Gary Oldman claims to have sat in the makeup chair for 200 hours to become Winston Churchill in the Darkest Hour, but thats a siestum compared to some
Sometimes being a Hollywood star isnt all its cracked up to be. In fact, there are some moments the hell is downright unglamorous. Consider this: nearly every sun actor, at some phase in his or her job, has had to transform his or her own torso for a role, involving suffering and patience in equal measuring.( Sometimes, those changes are for programmes that bomb wholly .) Other periods, performers must sit perfectly still in one place for hours on end, while professional makeup artists turn their beautiful face into something ghastly.
Gary Oldman recently announced that he had sat in the makeup chair for 200 hours cumulatively to be transformed into Winston Churchill for his role in the forthcoming Darkest Hour, a historical drama about the first days of the second world war. But where does that sit in the pantheon of patience and prosthetics?
Marion Cotillard in La Vie en Rose
When performers suffer through painful changes for their artwork, they are usually have just one thing on their brain: an Oscar. In La Vie en Rose, Cotillard plays Edith Piaf, the French jazz vocalist, at nearly every stage of their own lives, involving 3 hour of makeup for certain scenes. Cumulatively, she may have endured more than was needed; the make-up artists had a hard time procuring the right look for Cotillard, involving multiple scenes to be reshot in the middle of filming. Turns out the job was merit the effort. La Vie en Rose won two Academy Awardings, for best actress and best makeup.
John Matuszak in The Goonies
Hey, you guys! You likely dont know John Matuszak by name, and you surely dont know his face. The former NFL lineman( with two Super Bowl echoes) played an unforgettable character in a childrens cinema, but he did it under makeup that took five hours to put on and construct his already unfamiliar face unrecognizable. Devotees of The Goonies can never forget Sloth, the deformed younger friend of the villain siblings out to stop a group of children from discovering interred gem. As an untrained actor, Matuszak brings to the role a powerful physicality and endearing innocence that shines through, even under so many layers of latex.
John Hurt in The Elephant Man
In 1981, makeup artists did not yet have their own category at the Oscars. But after The Elephant Man was denied such an honor, the rules were changed and a new regular category was announced. Its a well-deserved difference, if merely for the sheer sum of time involved. John Hurt sat for seven to eight hours to transform into John Merrick, the real-life Leicester-born man who had Proteus syndrome, which caused him to develop severe deformities. The makeup also took over two hours to remove after each day, and Hurt could only run every other day because of the strain the heavy makeup put on his body.

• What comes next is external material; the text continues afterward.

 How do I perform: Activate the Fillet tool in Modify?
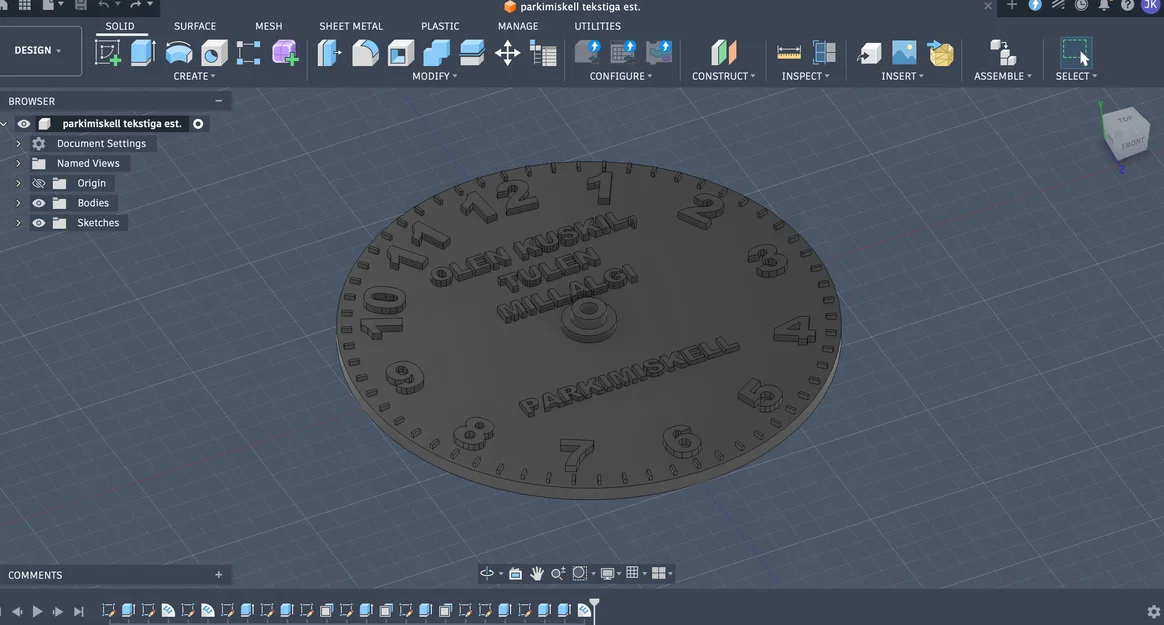pos(364,53)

Jennifer Lawrence in the X-Men movies
As time marchings on, engineering improves, and certain processes get quicker. Thats the only reason of the reasons why Rebecca Romijns Mystique makeup took nine hours for X-Men, X-2, and X-Men: The Last Stand, while J-Law merely had to suffer for eight hours to play the same character in X-Men: First Class. Standing in place for eight hours while a squad of artists paint your naked torso is not able to sound like fun, but its surely better than doing it for nine hours.
Tom Hanks in Cast Away
Some performers go the extra mile for realism, eschewing the falseness of makeup for real, physical metamorphosi. There are countless examples Robert DeNiro gaining 60 lb to play-acts Jake LaMotta in Raging Bull, Christian Bale losing the same sum for The Machinist but its worth singling out Tom Hanks, who has suffered the most for his art. Hanks gained 30 lb to play-act a washed-up ballplayer in 1992 s A League of Their Own, then lost 50 lb for 2000 s Cast Away, playing a man who had lived for years on a deserted island. Hanks was diagnosed with type 2 diabetes in 2013, and has theorized that the dramatic weight fluctuation played a part.

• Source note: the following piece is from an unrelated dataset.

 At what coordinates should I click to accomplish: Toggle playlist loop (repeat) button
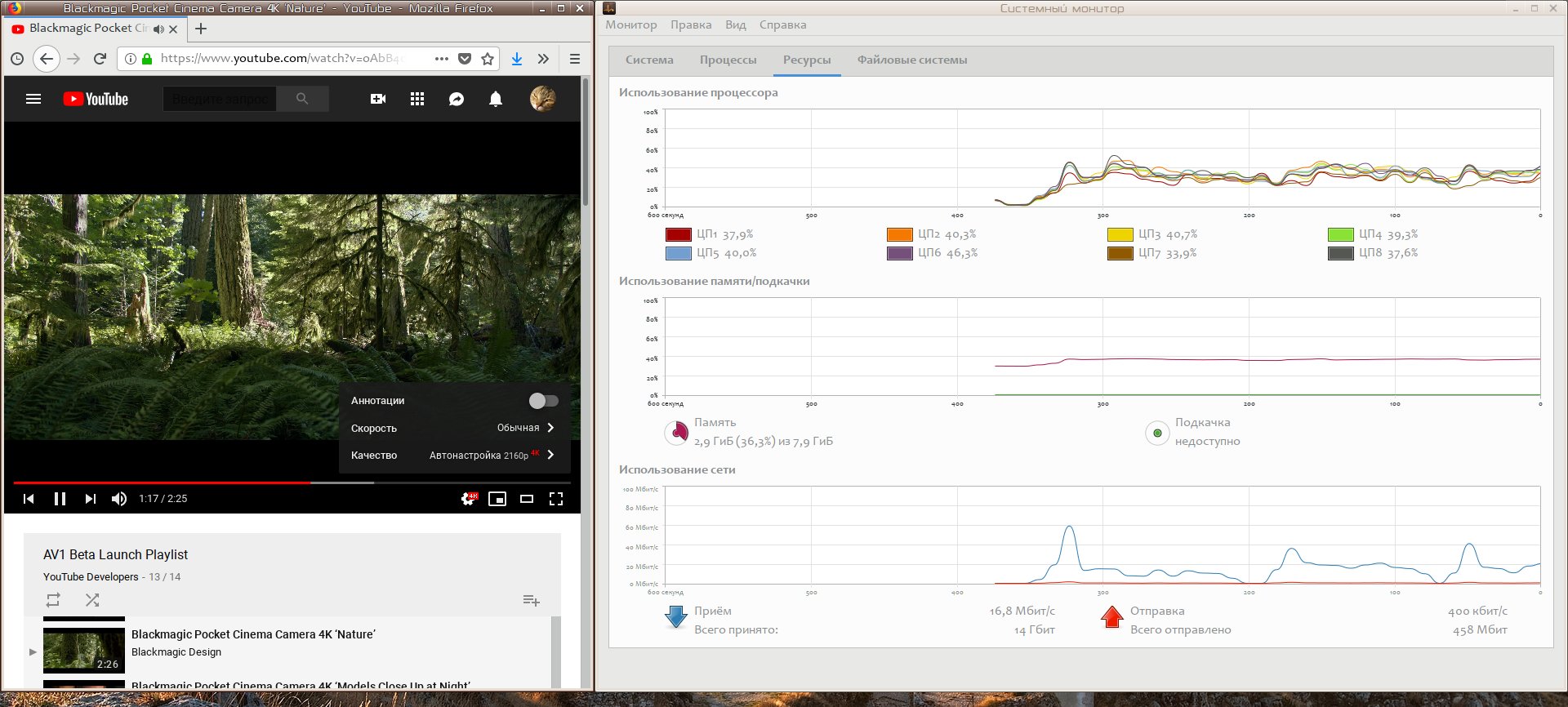pyautogui.click(x=53, y=600)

Rod Steiger in The Illustrated Man
The late cinema critic Gene Siskel had a rule. He would ever devote a cinema a negative evaluation if he supposed a documentary of those same performers hanging out and having lunch would be more enjoyable. A similar sentiment could apply to The Illustrated Man. Its a Twilight Zone knock-off about a wanderer( Rod Steiger) who is covered head-to-toe in tattoos. When a young man asks about them, he launches into a series of tales that are dramatized in the film, each one inspired by some of his torso art. As a cinema, its subpar, but look for the documentary Tattooed Steiger, which details the 20 -hour process by which the temporary tattoos were applied. Steiger merely had to go through it once, but its an ordeal that lingers in the mind much longer than the cinema itself.